→ Exercise inputs
>> Begin
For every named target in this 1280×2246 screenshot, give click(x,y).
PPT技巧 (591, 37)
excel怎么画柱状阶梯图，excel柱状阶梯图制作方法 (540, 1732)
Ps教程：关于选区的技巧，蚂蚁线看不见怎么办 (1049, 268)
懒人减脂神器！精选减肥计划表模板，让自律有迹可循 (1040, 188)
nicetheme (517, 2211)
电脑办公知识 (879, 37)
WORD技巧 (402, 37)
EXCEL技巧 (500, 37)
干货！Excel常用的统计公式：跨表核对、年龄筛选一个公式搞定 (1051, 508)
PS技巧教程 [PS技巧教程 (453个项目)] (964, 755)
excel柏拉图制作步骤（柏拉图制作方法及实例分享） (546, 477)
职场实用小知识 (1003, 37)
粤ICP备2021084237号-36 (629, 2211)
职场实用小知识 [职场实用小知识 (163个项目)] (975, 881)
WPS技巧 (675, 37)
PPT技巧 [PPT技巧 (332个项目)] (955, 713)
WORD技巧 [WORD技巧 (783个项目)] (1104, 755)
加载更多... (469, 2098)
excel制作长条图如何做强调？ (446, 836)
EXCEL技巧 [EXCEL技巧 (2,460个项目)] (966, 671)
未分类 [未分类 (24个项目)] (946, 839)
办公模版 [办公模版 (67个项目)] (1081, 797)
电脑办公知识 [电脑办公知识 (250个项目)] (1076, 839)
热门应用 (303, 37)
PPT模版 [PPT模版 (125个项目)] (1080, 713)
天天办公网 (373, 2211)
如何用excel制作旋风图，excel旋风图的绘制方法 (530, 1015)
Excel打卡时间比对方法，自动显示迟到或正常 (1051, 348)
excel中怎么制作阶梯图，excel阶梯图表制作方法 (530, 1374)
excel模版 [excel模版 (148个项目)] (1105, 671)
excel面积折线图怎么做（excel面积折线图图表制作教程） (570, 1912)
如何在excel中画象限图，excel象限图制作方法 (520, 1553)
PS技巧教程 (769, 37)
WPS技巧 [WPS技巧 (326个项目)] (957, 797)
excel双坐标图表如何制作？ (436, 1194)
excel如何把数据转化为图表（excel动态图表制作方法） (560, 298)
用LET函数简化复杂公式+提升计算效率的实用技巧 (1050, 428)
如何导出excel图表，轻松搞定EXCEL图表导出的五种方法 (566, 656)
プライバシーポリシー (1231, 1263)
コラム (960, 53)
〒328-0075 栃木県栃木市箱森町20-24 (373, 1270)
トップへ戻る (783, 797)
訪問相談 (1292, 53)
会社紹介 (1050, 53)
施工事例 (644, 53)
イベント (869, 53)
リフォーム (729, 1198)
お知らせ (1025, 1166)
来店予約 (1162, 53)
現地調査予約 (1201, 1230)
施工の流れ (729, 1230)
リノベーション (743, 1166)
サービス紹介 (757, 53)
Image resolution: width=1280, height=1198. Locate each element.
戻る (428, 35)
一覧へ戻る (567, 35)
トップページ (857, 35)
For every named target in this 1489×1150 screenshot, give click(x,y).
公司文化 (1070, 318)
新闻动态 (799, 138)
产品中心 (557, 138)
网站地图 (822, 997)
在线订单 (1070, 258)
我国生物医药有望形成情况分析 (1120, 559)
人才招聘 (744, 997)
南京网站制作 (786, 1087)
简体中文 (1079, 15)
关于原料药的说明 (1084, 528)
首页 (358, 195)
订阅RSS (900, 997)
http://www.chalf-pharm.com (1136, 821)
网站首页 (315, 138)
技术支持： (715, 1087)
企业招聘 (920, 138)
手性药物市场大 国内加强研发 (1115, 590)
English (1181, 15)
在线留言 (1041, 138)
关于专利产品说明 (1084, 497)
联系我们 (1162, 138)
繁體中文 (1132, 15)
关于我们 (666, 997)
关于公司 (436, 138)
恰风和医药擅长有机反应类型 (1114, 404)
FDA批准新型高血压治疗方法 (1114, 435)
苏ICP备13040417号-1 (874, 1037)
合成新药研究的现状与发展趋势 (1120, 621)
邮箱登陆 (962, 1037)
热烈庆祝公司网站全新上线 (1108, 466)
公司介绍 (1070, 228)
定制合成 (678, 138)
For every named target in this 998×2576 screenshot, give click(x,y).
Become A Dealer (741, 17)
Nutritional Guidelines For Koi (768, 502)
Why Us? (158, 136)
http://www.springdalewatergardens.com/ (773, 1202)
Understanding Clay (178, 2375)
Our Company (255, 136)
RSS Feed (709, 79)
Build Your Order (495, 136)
>> End
→ Problem statement
Write out all the records above again, switching every "give click(x,y)" to "return click(x,y)" and leaving everything else unchanged.

→ Worked solution
For every named target in this 1280×2246 screenshot, return click(x,y).
PPT技巧 (591, 37)
excel怎么画柱状阶梯图，excel柱状阶梯图制作方法 (540, 1732)
Ps教程：关于选区的技巧，蚂蚁线看不见怎么办 (1049, 268)
懒人减脂神器！精选减肥计划表模板，让自律有迹可循 (1040, 188)
nicetheme (517, 2211)
电脑办公知识 (879, 37)
WORD技巧 (402, 37)
EXCEL技巧 (500, 37)
干货！Excel常用的统计公式：跨表核对、年龄筛选一个公式搞定 (1051, 508)
PS技巧教程 [PS技巧教程 (453个项目)] (964, 755)
excel柏拉图制作步骤（柏拉图制作方法及实例分享） (546, 477)
职场实用小知识 (1003, 37)
粤ICP备2021084237号-36 (629, 2211)
职场实用小知识 [职场实用小知识 (163个项目)] (975, 881)
WPS技巧 (675, 37)
PPT技巧 [PPT技巧 (332个项目)] (955, 713)
WORD技巧 [WORD技巧 (783个项目)] (1104, 755)
加载更多... (469, 2098)
excel制作长条图如何做强调？ (446, 836)
EXCEL技巧 [EXCEL技巧 (2,460个项目)] (966, 671)
未分类 [未分类 (24个项目)] (946, 839)
办公模版 [办公模版 (67个项目)] (1081, 797)
电脑办公知识 [电脑办公知识 (250个项目)] (1076, 839)
热门应用 (303, 37)
PPT模版 [PPT模版 (125个项目)] (1080, 713)
天天办公网 (373, 2211)
如何用excel制作旋风图，excel旋风图的绘制方法 (530, 1015)
Excel打卡时间比对方法，自动显示迟到或正常 (1051, 348)
excel中怎么制作阶梯图，excel阶梯图表制作方法 (530, 1374)
excel模版 [excel模版 (148个项目)] (1105, 671)
excel面积折线图怎么做（excel面积折线图图表制作教程） (570, 1912)
如何在excel中画象限图，excel象限图制作方法 (520, 1553)
PS技巧教程 (769, 37)
WPS技巧 [WPS技巧 (326个项目)] (957, 797)
excel双坐标图表如何制作？ (436, 1194)
excel如何把数据转化为图表（excel动态图表制作方法） (560, 298)
用LET函数简化复杂公式+提升计算效率的实用技巧 (1050, 428)
如何导出excel图表，轻松搞定EXCEL图表导出的五种方法 (566, 656)
プライバシーポリシー (1231, 1263)
コラム (960, 53)
〒328-0075 栃木県栃木市箱森町20-24 (373, 1270)
トップへ戻る (783, 797)
訪問相談 (1292, 53)
会社紹介 (1050, 53)
施工事例 (644, 53)
イベント (869, 53)
リフォーム (729, 1198)
お知らせ (1025, 1166)
来店予約 (1162, 53)
現地調査予約 (1201, 1230)
施工の流れ (729, 1230)
リノベーション (743, 1166)
サービス紹介 (757, 53)
Image resolution: width=1280, height=1198. Locate each element.
戻る (428, 35)
一覧へ戻る (567, 35)
トップページ (857, 35)
For every named target in this 1489×1150 screenshot, return click(x,y).
公司文化 (1070, 318)
新闻动态 (799, 138)
产品中心 (557, 138)
网站地图 (822, 997)
在线订单 (1070, 258)
我国生物医药有望形成情况分析 (1120, 559)
人才招聘 (744, 997)
南京网站制作 (786, 1087)
简体中文 (1079, 15)
关于原料药的说明 (1084, 528)
首页 (358, 195)
订阅RSS (900, 997)
http://www.chalf-pharm.com (1136, 821)
网站首页 (315, 138)
技术支持： (715, 1087)
企业招聘 (920, 138)
手性药物市场大 国内加强研发 (1115, 590)
English (1181, 15)
在线留言 (1041, 138)
关于专利产品说明 (1084, 497)
联系我们 (1162, 138)
繁體中文 (1132, 15)
关于我们 (666, 997)
关于公司 (436, 138)
恰风和医药擅长有机反应类型 (1114, 404)
FDA批准新型高血压治疗方法 (1114, 435)
苏ICP备13040417号-1 (874, 1037)
合成新药研究的现状与发展趋势 (1120, 621)
邮箱登陆 (962, 1037)
热烈庆祝公司网站全新上线 (1108, 466)
公司介绍 (1070, 228)
定制合成 (678, 138)
For every named target in this 998×2576 screenshot, return click(x,y).
Become A Dealer (741, 17)
Nutritional Guidelines For Koi (768, 502)
Why Us? (158, 136)
http://www.springdalewatergardens.com/ (773, 1202)
Understanding Clay (178, 2375)
Our Company (255, 136)
RSS Feed (709, 79)
Build Your Order (495, 136)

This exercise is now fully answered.